• **The problem**: Look through the data that follows and copy each line with the string "give".

(The data)

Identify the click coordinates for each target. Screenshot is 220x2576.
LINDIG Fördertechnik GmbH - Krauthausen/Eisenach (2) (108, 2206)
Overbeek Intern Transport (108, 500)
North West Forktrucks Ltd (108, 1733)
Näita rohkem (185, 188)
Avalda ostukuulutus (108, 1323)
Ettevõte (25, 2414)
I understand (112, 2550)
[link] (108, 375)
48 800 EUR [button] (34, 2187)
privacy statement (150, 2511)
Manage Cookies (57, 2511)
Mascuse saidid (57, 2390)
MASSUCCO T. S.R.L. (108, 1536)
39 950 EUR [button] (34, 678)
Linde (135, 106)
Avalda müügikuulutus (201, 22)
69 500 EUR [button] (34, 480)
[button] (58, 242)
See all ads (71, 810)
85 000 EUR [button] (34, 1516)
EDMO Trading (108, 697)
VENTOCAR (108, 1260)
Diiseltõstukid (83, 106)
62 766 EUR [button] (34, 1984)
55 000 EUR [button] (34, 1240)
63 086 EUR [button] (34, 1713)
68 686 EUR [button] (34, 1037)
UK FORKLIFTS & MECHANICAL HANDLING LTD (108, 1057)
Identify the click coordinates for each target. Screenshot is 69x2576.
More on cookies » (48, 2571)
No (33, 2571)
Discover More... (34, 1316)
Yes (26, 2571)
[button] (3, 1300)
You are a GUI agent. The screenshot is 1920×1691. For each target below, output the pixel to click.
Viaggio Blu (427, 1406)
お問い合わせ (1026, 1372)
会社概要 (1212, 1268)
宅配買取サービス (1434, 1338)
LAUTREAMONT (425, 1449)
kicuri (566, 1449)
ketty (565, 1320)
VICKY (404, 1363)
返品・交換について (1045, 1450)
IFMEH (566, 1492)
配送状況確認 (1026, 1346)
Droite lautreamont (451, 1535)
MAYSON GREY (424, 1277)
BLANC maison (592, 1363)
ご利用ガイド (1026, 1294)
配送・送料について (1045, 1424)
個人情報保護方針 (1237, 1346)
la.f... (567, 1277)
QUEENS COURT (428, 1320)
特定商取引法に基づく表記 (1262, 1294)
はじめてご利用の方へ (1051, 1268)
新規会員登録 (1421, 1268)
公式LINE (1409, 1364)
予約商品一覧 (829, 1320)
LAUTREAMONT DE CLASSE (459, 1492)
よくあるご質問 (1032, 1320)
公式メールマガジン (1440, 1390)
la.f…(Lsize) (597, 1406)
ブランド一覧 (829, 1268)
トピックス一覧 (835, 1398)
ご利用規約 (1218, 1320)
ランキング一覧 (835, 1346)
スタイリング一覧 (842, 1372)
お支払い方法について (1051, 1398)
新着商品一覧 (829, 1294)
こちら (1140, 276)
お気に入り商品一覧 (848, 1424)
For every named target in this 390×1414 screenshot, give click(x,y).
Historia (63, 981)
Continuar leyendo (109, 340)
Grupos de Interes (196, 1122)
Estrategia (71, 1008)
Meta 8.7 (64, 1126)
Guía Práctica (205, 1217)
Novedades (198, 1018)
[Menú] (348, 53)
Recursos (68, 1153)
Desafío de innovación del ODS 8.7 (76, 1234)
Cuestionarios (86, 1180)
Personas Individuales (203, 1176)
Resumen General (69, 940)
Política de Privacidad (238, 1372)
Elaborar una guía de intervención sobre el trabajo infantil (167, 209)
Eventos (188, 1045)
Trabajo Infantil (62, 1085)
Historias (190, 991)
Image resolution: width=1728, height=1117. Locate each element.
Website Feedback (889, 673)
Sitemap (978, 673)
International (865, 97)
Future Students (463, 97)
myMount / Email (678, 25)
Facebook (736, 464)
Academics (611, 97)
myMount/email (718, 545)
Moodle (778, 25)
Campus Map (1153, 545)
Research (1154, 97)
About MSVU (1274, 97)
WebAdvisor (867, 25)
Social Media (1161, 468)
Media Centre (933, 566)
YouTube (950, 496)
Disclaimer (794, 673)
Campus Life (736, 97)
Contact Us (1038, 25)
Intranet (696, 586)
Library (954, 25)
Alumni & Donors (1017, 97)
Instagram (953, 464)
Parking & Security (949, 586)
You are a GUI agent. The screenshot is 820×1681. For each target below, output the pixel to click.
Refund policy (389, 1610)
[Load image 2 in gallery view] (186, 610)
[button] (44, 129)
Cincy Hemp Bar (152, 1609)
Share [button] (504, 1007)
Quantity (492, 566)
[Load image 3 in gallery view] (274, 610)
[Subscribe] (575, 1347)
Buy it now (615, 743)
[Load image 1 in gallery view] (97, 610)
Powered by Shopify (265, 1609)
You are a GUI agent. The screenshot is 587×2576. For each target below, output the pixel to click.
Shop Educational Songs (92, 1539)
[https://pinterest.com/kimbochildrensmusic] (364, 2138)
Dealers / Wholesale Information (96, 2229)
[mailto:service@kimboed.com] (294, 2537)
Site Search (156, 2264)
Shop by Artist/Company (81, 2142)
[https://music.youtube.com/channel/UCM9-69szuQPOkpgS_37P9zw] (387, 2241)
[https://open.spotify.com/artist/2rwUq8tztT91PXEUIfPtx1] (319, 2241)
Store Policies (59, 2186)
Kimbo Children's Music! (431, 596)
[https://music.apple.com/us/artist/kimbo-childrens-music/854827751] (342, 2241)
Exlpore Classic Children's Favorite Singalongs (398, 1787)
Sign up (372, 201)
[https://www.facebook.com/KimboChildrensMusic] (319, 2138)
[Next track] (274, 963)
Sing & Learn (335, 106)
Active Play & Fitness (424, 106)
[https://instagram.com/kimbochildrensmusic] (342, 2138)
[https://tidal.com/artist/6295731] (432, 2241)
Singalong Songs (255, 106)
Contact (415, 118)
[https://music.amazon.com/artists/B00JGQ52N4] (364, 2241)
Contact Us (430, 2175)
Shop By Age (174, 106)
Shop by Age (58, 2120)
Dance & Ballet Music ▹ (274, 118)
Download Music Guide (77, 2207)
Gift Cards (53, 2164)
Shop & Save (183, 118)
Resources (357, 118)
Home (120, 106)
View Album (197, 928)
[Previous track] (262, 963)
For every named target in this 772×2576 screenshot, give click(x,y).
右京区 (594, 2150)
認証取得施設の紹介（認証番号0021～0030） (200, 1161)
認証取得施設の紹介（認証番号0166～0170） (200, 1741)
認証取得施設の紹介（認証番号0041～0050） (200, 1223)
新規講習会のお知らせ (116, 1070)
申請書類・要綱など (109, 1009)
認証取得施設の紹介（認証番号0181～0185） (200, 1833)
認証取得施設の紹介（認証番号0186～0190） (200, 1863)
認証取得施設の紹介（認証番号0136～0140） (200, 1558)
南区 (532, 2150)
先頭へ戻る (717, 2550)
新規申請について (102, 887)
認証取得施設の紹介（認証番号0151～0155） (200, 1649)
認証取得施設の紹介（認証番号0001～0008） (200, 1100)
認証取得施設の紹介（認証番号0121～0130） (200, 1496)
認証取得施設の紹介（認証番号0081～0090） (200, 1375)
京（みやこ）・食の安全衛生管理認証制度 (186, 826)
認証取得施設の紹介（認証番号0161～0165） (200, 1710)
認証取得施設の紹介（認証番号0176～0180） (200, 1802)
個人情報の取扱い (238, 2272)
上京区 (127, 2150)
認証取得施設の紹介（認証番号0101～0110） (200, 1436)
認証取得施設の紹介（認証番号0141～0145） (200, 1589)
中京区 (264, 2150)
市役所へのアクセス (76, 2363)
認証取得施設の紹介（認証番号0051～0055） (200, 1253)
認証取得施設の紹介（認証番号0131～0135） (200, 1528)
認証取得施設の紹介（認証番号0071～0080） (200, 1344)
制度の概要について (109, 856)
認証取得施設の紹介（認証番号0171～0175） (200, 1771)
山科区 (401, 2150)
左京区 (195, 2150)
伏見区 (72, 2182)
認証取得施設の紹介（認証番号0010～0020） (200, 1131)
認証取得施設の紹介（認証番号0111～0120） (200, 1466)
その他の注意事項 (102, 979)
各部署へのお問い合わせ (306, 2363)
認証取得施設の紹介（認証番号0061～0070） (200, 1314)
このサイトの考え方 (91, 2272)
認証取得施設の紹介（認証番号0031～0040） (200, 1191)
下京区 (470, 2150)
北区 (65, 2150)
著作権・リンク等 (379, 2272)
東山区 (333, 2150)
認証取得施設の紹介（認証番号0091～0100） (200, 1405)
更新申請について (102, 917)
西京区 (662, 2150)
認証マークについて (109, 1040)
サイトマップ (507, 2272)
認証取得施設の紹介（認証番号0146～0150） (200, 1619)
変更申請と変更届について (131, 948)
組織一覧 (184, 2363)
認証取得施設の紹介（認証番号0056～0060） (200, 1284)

(End The data)

• **Solution to this problem**:
For every named target in this 390×1414 screenshot, give click(x,y).
For every named target in this 772×2576 screenshot, give click(x,y).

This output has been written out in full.